Upon his death, R.J. passed the coin to his oldest son, Richard Joshua Reynolds Jr. (aka Dick Reynolds). Dick would later serve in the Navy during World War II, surviving the battle of Iwo Jima and multiple kamikaze attacks. At some point, rumors surfaced that the coin wasn’t of Peruvian origin but was actually one of the original 30 pieces of silver given to Judas as payment for betraying Jesus. As far-fetched as that sounds, some would argue the lucky coin had a dark side as well.
As fortunate as Reynolds family members were in business, they seemed to be equally misfortunate in personal matters. R.J. Reynolds died in 1918 of a mysterious stomach illness that befuddled doctors. His youngest son, Smith, was cryptically killed by a gunshot wound at age 19. His wife, Katherine, and his daughter, Mary, would also die relatively early in their lives. Even Dick was said to struggle with demons for much of his life. After three failed marriages, he moved to Switzerland and seemed to relinquish all responsibilities. The coin, meanwhile, wound up in the possession of his first wife, Blitz, following their divorce.

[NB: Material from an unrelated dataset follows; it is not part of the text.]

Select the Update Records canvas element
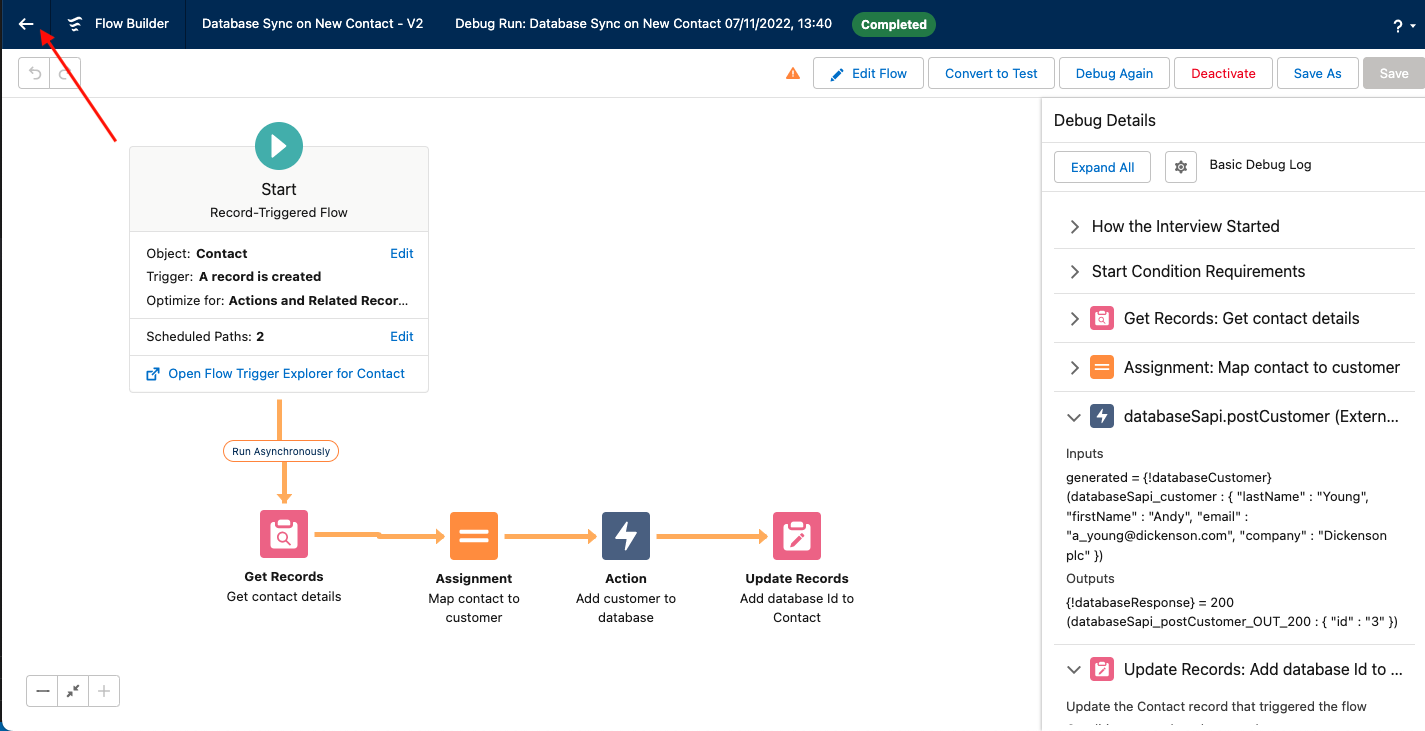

Years later when he learned of Blitz’s death, Dick decided to try and reclaim the prized coin. While he eventually obtained the heirloom, he was horrified to find that Blitz had cut a hole and placed a diamond in its center. Assuming its mystical powers were broken, Dick furiously tossed the coin aside.
No one really knows what happened to the coin after that. Some say it was thrown into the ocean. Others say it’s locked in a safe in Switzerland. Some even say it’s hiding somewhere in Winston-Salem. Until the coin’s resting place is revealed, it will remain one of the Twin City’s most mystifying tales.
Sources for these stories include “Wicked Winston-Salem” by Alice E. Sink and “Ghosts of the Triad” by Michael Renegar and Amy Spease.